NEMWI Assists with Resolution of Lead in Drinking Water in Flint, Michigan

The Northeast-Midwest Institute has been assisting in the resolution of a critical water quality issue in Flint, Michigan after high lead levels were recently discovered in drinking water after a change in the city’s drinking water source. NEMWI Senior Policy Analyst Elin Betanzo recognized several similarities between Flint’s lead levels and those discovered in Washington, DC after a major treatment change in the early 2000’s. Now Betanzo, a Southeast Michigan resident, is helping to coordinate and advise efforts to resolve the crisis.
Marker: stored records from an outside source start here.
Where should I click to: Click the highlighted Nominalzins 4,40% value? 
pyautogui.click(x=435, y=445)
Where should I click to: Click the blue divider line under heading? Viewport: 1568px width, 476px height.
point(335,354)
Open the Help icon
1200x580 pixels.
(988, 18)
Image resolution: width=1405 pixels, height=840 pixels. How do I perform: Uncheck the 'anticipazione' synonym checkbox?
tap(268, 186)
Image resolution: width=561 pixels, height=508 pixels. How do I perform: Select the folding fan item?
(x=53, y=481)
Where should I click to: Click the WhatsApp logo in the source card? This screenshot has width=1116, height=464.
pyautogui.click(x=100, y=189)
A water sampling study dated Sept. 8, 2015 by Virginia Tech researchers revealed that 40% of 252 first- draw water samples that were collected from homes across the city contained lead levels above 5 parts per billion (ppb), and the 90th percentile value for the system is 25 ppb, well above the federal limit. The study identifies the corrosive chemistry of the Flint River and a lack of corrosion inhibitors as the cause of corrosion in the city’s aging water supply network. While the switch to Flint River water is temporary, health effects associated with lead exposure are irreversible. A health effects study by a Flint pediatrician found an increase of Flint infants and children with elevated levels of lead in their blood after switching to treating water from the Flint River, leading to the city issuing a Lead Advisory for the City of Flint. The City of Flint and the Michigan Department of Environmental Quality state that the lead levels detected by the Virginia Tech water study are inconsistent with sampling completed for the Lead and Copper Rule, although data obtained by the ACLU of Michigan show a variety of sampling irregularities.
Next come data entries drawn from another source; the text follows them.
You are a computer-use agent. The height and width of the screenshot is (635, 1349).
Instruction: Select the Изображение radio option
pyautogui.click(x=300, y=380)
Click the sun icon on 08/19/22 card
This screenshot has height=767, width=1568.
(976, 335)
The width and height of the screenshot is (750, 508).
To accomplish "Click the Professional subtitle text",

With nearly a decade of experience at the USEPA and three years with the Washington Suburban Sanitary Commission, Betanzo is assisting policy makers with understanding the Lead and Copper Rule and other Safe Drinking Water Act regulations. Living in Michigan herself, Betanzo is able to personally connect experts with government officials to aid collaboration on the crisis. Her knowledge and experience have made her a valuable resource to officials.

The circumstances in Flint, MI and Washington, DC show that changes in source water or treatment can interact with aging infrastructure, resulting in water quality changes with real impacts on public health. Changes in drinking water sources and/or treatment are likely to become more frequent over time as water resources are depleted, degraded, or have changes in availability due to climate change.